Am I allowed to ship parts without FAI approval from the customer?
We have inspected and signed off all parts, uploaded the FAI to the customer portal and are awaiting FAI sign off. In the meantime we are under pressure to ship parts.
I have done probably 1000 FAI's since 2005. I would estimate that 95% of those received no response from the customer. Out of about 50-75 customers involved, I can count on one hand the number who actually seem to review these. Interestingly, Boeing is one who never responds. I usually include the FAI with the shipment of parts. I have maybe one or two customers who require submission of FAI before they will approve shipment of parts. Although Boeing and most subs I deal with insist this is a uniform process, I have not found that to be true. Each company has their own requirements for how the FAI is completed and how it is approved. In most cases, approval is non-existent.
Just my experience.
Cynic that I can often be, I commiserate with Jim that organizations which often have the most stringent requirements and specific details of what they expect in a First Article Inspection Report are often the most lackadaisical in timely review and response with approval.
To our Original Poster: ALL depends on "WHO" is pressuring you to ship.
If it is in-house, then you simply need some top manager to override you - let him/her take the heat and subsequent fallout if the First Article (or any of the shipment pieces) fail to pass muster at the customer.
You don't say if the customer is putting pressure to ship. If so, simply WRITE (email is OK) to the individual, explaining the delay is due to delayed approval at customer end and asking for written waiver to ship without approval, explaining that customer will bear all shipping charges if the shipment is subsequently rejected.
"Back in the day" when I owned and operated a precision contract machining company, we made "small" things for customers (nothing bigger than a human fist) and would ship BOTH First Article and our Inspection Report with space for customer to replicate the inspection with similar instruments as noted in the report. Oddly, after we incorporated that clause in our contracts, many of our customers welcomed the change and were very prompt in responding. (Part of the contract was approval of the exact inspection procedure and agreement both customer and supplier would use similar instruments and techniques.)

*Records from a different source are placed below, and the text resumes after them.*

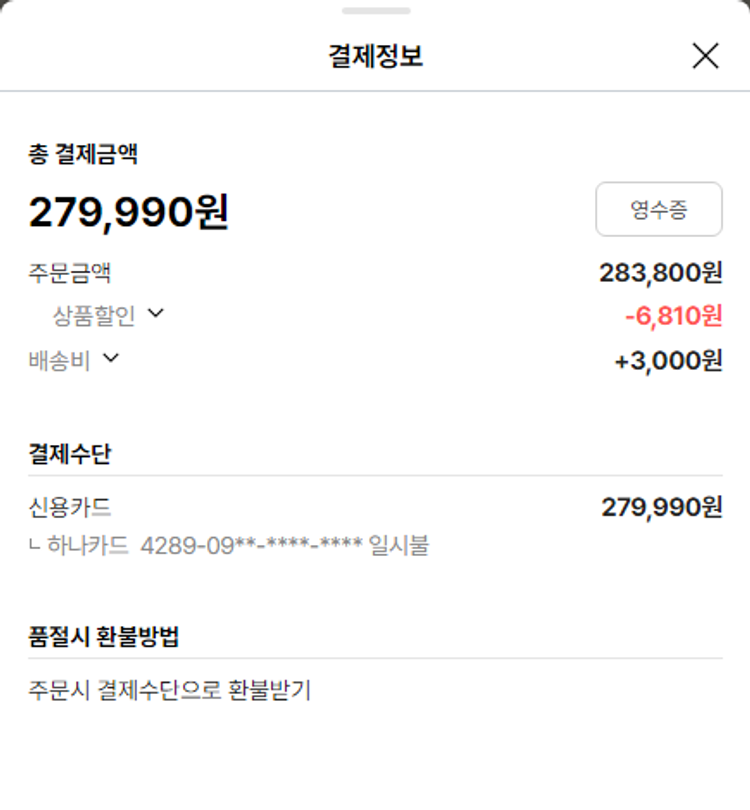This screenshot has height=810, width=750.
Task: Select the 결제수단 section heading
Action: pos(70,454)
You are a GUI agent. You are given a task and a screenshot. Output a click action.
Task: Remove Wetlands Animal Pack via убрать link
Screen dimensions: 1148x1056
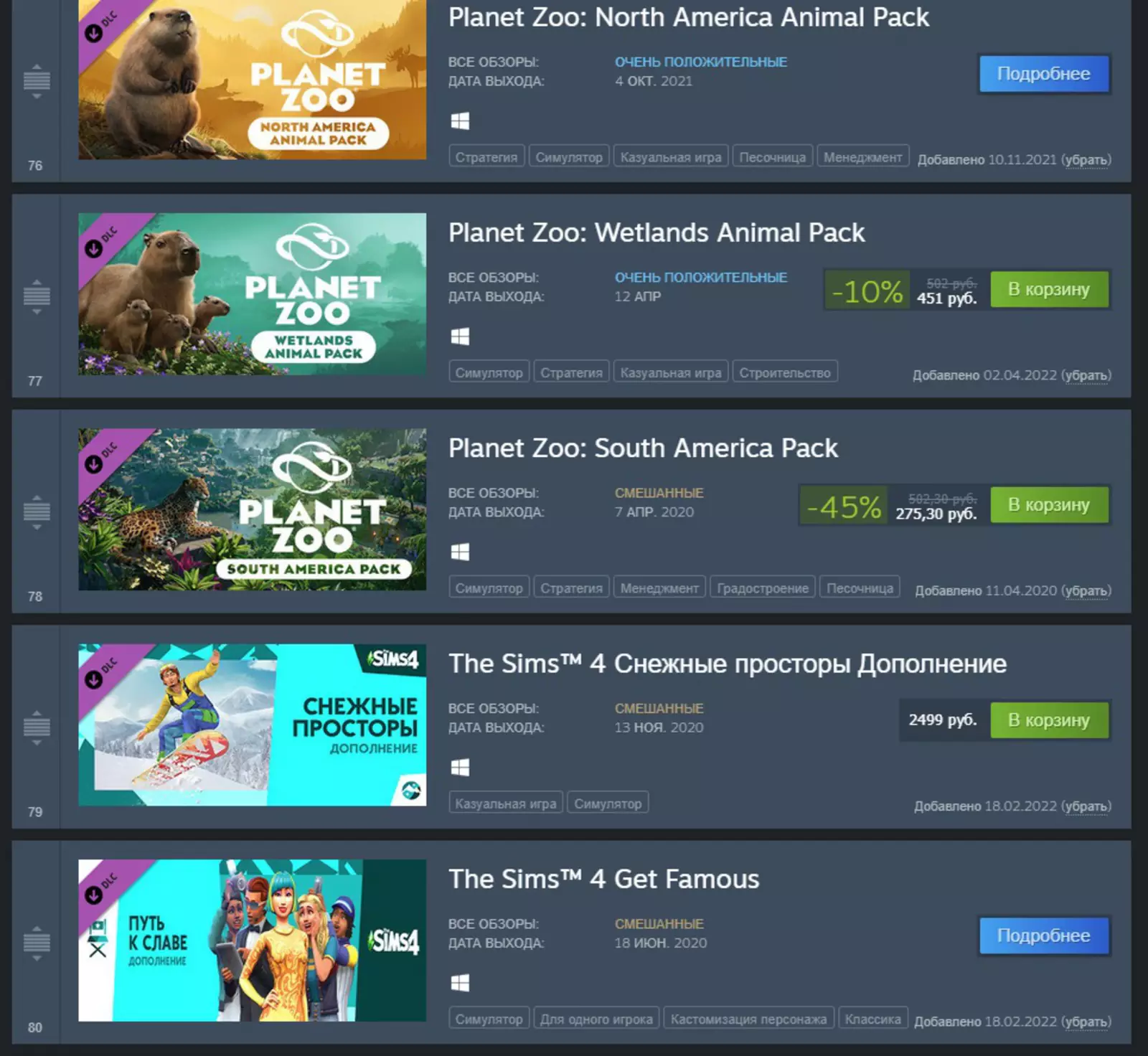[1086, 375]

We were adamant, though, we would NOT ship without approval or written waiver. Often, we would not proceed with manufacture until the approval or waiver on any product which might have "subjective" attributes (color/finish/etc.) versus "objective" characteristics (dimension/hardness/chemical analysis.)
Every supplier must determine its "will not cross" lines. Ours were more like chasms that needed a bridge instead of a line that could easily be stepped over. We found it a commercial advantage in that customers valued the integrity.